Desvío la mirada y observo el cielo, los árboles y el avión al fondo. Ojalá se pudieran sintetizar sentimientos. Ojalá nunca se puedan. Las bombas están explotando y no es fácil encontrar un territorio desde donde asistir a lo que se desvela cerca de aquí. Para entender este fenómeno, habrá que investigar el desamor.

Algunos puntos de partida: la tristeza ante la violencia y la ignorancia inherente a dicha violencia.

La incomprensión ante tanta escasez en medio de tanta abundancia.

El inconformismo que impide coger un asiento en una de las polaridades ofrecidas por el inconsciente colectivo.

Por un instante quiere cruzar mis pensamientos el recuerdo de todos los pueblos olvidados. Alejo esta visión por respecto a estos mismos pueblos.
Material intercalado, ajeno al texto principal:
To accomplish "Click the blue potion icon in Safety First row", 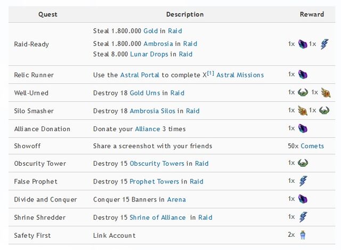I will pos(303,235).
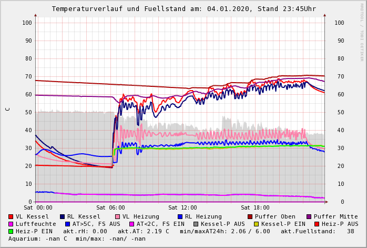
Task: Click the red Heiz-P AUS legend swatch
Action: [x=317, y=224]
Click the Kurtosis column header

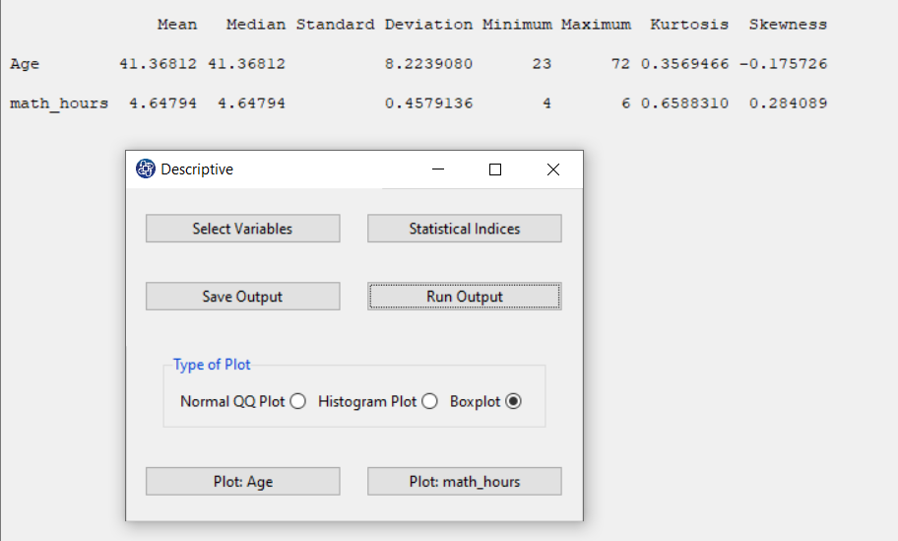689,25
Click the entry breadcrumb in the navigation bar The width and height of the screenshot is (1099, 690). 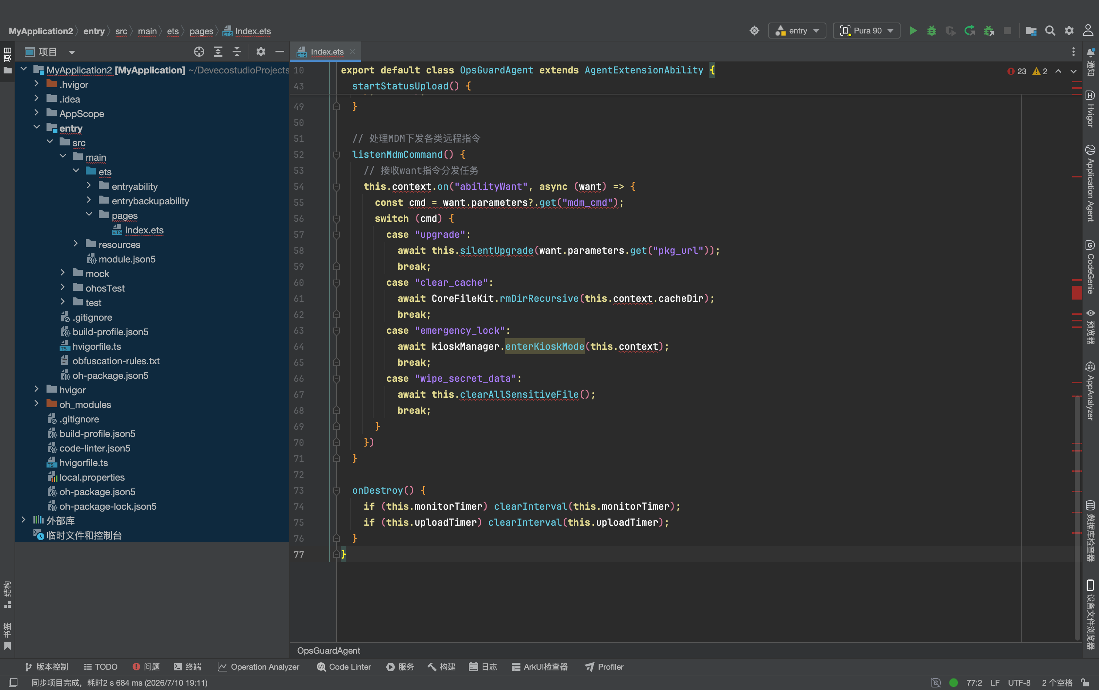[x=94, y=31]
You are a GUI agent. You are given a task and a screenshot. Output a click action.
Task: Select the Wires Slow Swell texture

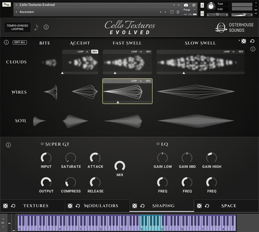[x=196, y=92]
Vengo a compartir mi estupefacción. Sin estupefacientes. No hace falta. La vida en la sociedad de la información es un mal viaje de ácido, llevado por la orquesta de los medios, comandados por los poderes más inhumanos de nuestro tiempo.

Ahora mismo no encuentro más solución que desviar mi atención a las pequeñas inmensas alegrías del día a día. Me aferro a ellas como alguien que, al perder la visión, se aferra a los últimos dibujos que la luz le va dejando en las sinapsis.

Un terror mandibular ecoa entre las paredes opacas de mis pensamientos. Un vacío de perspectivas. Un silencio de los malos, de los que gritan. Todo son huesos que se chocan con gravillas. Todo son fríos que queman con rabia.

Dudo si debo describir este momento. Y como quién escribe una carta abierta a si mismo, asiento y dejo que se haga público esta anti-oración, que busca, en evidenciando lo sombrío, ser la puerta al agradecimiento.